=== Begin Enclosure ===

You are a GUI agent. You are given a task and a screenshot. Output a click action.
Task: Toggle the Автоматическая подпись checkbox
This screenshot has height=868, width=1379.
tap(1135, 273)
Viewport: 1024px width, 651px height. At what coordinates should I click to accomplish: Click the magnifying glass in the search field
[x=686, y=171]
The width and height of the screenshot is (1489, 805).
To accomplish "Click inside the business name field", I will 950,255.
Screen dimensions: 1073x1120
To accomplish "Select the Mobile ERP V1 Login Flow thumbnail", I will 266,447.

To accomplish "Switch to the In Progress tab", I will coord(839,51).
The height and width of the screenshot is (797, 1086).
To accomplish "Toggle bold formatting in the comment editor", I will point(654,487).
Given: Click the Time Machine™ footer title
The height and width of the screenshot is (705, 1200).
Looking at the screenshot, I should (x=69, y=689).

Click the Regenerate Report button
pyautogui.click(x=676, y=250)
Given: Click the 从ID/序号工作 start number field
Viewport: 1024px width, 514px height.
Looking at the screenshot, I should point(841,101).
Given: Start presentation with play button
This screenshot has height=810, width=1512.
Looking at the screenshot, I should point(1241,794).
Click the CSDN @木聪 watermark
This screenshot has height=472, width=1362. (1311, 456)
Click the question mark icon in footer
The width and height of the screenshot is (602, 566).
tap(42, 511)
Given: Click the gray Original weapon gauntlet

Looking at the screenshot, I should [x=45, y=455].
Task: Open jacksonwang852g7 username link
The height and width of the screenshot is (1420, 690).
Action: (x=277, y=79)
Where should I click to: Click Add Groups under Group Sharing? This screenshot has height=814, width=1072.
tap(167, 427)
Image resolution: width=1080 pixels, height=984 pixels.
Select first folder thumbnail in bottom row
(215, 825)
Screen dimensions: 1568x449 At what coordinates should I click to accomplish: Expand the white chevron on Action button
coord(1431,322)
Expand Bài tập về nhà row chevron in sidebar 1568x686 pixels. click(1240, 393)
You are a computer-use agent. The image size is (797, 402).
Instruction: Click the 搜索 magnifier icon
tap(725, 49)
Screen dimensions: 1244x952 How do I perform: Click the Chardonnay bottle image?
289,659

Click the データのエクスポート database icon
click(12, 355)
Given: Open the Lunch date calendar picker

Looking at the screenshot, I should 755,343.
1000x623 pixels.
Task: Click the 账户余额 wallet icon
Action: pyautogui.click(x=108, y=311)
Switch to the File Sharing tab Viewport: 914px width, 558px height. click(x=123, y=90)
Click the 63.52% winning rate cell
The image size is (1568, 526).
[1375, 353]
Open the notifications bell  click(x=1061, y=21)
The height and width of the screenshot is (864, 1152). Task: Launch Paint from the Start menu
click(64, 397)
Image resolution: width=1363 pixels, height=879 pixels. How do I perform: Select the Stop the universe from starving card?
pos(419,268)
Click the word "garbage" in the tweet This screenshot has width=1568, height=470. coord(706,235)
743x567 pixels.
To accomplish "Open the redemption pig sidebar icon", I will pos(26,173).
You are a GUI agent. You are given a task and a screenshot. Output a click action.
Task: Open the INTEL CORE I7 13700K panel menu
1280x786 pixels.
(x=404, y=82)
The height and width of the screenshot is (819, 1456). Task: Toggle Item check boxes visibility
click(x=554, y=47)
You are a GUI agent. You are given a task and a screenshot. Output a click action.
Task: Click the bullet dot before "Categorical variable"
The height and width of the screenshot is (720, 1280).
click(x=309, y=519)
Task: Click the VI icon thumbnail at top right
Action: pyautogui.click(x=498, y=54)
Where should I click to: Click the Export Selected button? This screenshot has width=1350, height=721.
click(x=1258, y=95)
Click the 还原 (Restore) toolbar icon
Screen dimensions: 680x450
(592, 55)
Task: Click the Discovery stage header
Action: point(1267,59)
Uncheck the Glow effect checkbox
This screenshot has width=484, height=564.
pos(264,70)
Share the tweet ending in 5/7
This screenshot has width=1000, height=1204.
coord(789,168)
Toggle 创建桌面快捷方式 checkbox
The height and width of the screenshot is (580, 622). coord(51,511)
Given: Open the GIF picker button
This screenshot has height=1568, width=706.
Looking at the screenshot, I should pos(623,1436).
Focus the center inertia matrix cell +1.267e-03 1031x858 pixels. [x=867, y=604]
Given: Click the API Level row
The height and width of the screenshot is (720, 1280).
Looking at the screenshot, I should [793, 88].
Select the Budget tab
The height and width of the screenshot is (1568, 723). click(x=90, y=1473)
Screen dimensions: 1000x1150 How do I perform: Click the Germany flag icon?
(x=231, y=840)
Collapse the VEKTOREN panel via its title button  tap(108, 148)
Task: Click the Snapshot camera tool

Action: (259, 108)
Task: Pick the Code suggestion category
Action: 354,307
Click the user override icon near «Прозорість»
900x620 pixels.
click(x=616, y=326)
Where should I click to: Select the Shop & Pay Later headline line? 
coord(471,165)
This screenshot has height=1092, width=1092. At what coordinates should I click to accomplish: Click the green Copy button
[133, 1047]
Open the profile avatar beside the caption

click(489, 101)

=== End Enclosure ===

### What you will do:
Please repeat each entry. Keep every word the same.

### Solution to this task:
You are a GUI agent. You are given a task and a screenshot. Output a click action.
Task: Toggle the Автоматическая подпись checkbox
This screenshot has height=868, width=1379.
tap(1135, 273)
Viewport: 1024px width, 651px height. At what coordinates should I click to accomplish: Click the magnifying glass in the search field
[x=686, y=171]
The width and height of the screenshot is (1489, 805).
To accomplish "Click inside the business name field", I will 950,255.
Screen dimensions: 1073x1120
To accomplish "Select the Mobile ERP V1 Login Flow thumbnail", I will 266,447.

To accomplish "Switch to the In Progress tab", I will coord(839,51).
The height and width of the screenshot is (797, 1086).
To accomplish "Toggle bold formatting in the comment editor", I will point(654,487).
Given: Click the Time Machine™ footer title
The height and width of the screenshot is (705, 1200).
Looking at the screenshot, I should (x=69, y=689).

Click the Regenerate Report button
pyautogui.click(x=676, y=250)
Given: Click the 从ID/序号工作 start number field
Viewport: 1024px width, 514px height.
Looking at the screenshot, I should point(841,101).
Given: Start presentation with play button
This screenshot has height=810, width=1512.
Looking at the screenshot, I should point(1241,794).
Click the CSDN @木聪 watermark
This screenshot has height=472, width=1362. (1311, 456)
Click the question mark icon in footer
The width and height of the screenshot is (602, 566).
tap(42, 511)
Given: Click the gray Original weapon gauntlet

Looking at the screenshot, I should [x=45, y=455].
Task: Open jacksonwang852g7 username link
The height and width of the screenshot is (1420, 690).
Action: (x=277, y=79)
Where should I click to: Click Add Groups under Group Sharing? This screenshot has height=814, width=1072.
tap(167, 427)
Image resolution: width=1080 pixels, height=984 pixels.
Select first folder thumbnail in bottom row
(215, 825)
Screen dimensions: 1568x449 At what coordinates should I click to accomplish: Expand the white chevron on Action button
coord(1431,322)
Expand Bài tập về nhà row chevron in sidebar 1568x686 pixels. click(1240, 393)
You are a computer-use agent. The image size is (797, 402).
Instruction: Click the 搜索 magnifier icon
tap(725, 49)
Screen dimensions: 1244x952 How do I perform: Click the Chardonnay bottle image?
289,659

Click the データのエクスポート database icon
click(12, 355)
Given: Open the Lunch date calendar picker

Looking at the screenshot, I should 755,343.
1000x623 pixels.
Task: Click the 账户余额 wallet icon
Action: pyautogui.click(x=108, y=311)
Switch to the File Sharing tab Viewport: 914px width, 558px height. click(x=123, y=90)
Click the 63.52% winning rate cell
The image size is (1568, 526).
[1375, 353]
Open the notifications bell  click(x=1061, y=21)
The height and width of the screenshot is (864, 1152). Task: Launch Paint from the Start menu
click(64, 397)
Image resolution: width=1363 pixels, height=879 pixels. How do I perform: Select the Stop the universe from starving card?
pos(419,268)
Click the word "garbage" in the tweet This screenshot has width=1568, height=470. coord(706,235)
743x567 pixels.
To accomplish "Open the redemption pig sidebar icon", I will pos(26,173).
You are a GUI agent. You are given a task and a screenshot. Output a click action.
Task: Open the INTEL CORE I7 13700K panel menu
1280x786 pixels.
(x=404, y=82)
The height and width of the screenshot is (819, 1456). Task: Toggle Item check boxes visibility
click(x=554, y=47)
You are a GUI agent. You are given a task and a screenshot. Output a click action.
Task: Click the bullet dot before "Categorical variable"
The height and width of the screenshot is (720, 1280).
click(x=309, y=519)
Task: Click the VI icon thumbnail at top right
Action: pyautogui.click(x=498, y=54)
Where should I click to: Click the Export Selected button? This screenshot has width=1350, height=721.
click(x=1258, y=95)
Click the 还原 (Restore) toolbar icon
Screen dimensions: 680x450
(592, 55)
Task: Click the Discovery stage header
Action: point(1267,59)
Uncheck the Glow effect checkbox
This screenshot has width=484, height=564.
pos(264,70)
Share the tweet ending in 5/7
This screenshot has width=1000, height=1204.
coord(789,168)
Toggle 创建桌面快捷方式 checkbox
The height and width of the screenshot is (580, 622). coord(51,511)
Given: Open the GIF picker button
This screenshot has height=1568, width=706.
Looking at the screenshot, I should pos(623,1436).
Focus the center inertia matrix cell +1.267e-03 1031x858 pixels. [x=867, y=604]
Given: Click the API Level row
The height and width of the screenshot is (720, 1280).
Looking at the screenshot, I should [793, 88].
Select the Budget tab
The height and width of the screenshot is (1568, 723). click(x=90, y=1473)
Screen dimensions: 1000x1150 How do I perform: Click the Germany flag icon?
(x=231, y=840)
Collapse the VEKTOREN panel via its title button  tap(108, 148)
Task: Click the Snapshot camera tool

Action: (259, 108)
Task: Pick the Code suggestion category
Action: 354,307
Click the user override icon near «Прозорість»
900x620 pixels.
click(x=616, y=326)
Where should I click to: Select the Shop & Pay Later headline line? 
coord(471,165)
This screenshot has height=1092, width=1092. At what coordinates should I click to accomplish: Click the green Copy button
[133, 1047]
Open the profile avatar beside the caption

click(489, 101)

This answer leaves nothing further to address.